Up-regulation of CD44 variant exon expression in endometrial carcinomas: analysis of mRNA and protein isoforms, and relation to clinicopathological factors.

Abstract

In order to clarify the relation between expression of individual CD44 variant exons and tumor progression, 34 endometrial carcinomas (endometrioid type) were investigated, as well as 27 samples of normal endometrium, using a combination of reverse transcription‐polymerase chain reaction (RT‐PCR) and Southern blot hybridization (SBH). Western blotting was also performed for comparison of protein levels with the results of the RT‐PCR/SBH methods. Analysis of gross CD44 splicing patterns demonstrated high‐level expression of variant isoforms in endometrial carcinomas as compared with normal endometrium.
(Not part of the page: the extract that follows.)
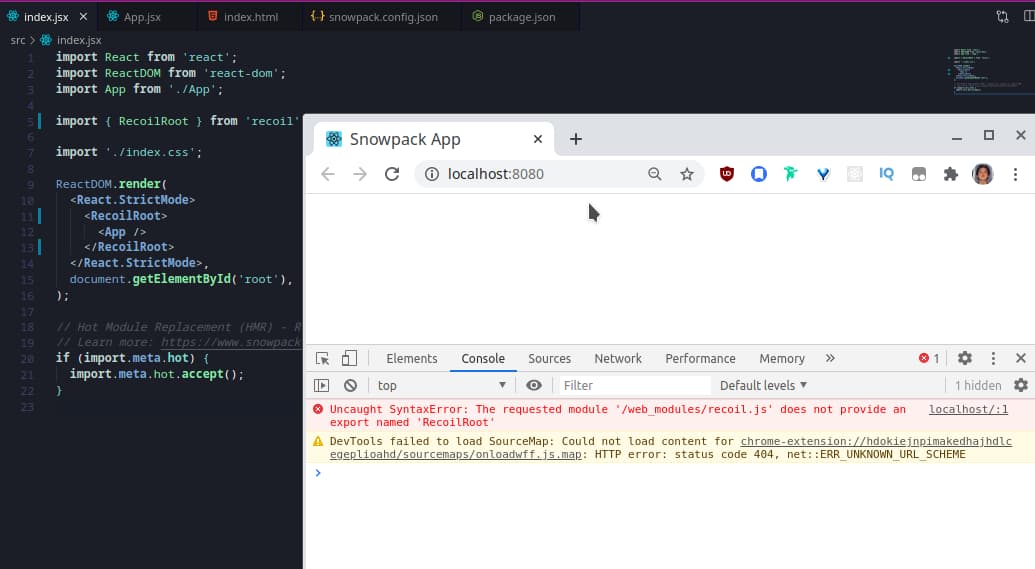Image resolution: width=1035 pixels, height=569 pixels.
Task: Clear the console with the clear icon
Action: click(x=350, y=385)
Exon‐specific RT‐PCR/SBH assays revealed large, abundant transcripts of individual variant exons, in particular v3, v4, and v5, in tumors, but these isoforms were also expressed in normal endometria, suggesting a lack of tumor‐specificity. No individual CD44 variant transcripts were associated with any of the prognostic factors investigated. Parallel observations showed variant CD44 transcripts to be more readily detectable than protein isoforms in the same samples. These findings indicate that in endometrial carcinomas, expression of individual variant CD44 exons is markedly up‐regulated, but this molecule may not be useful as a consistent indicator of tumor progression.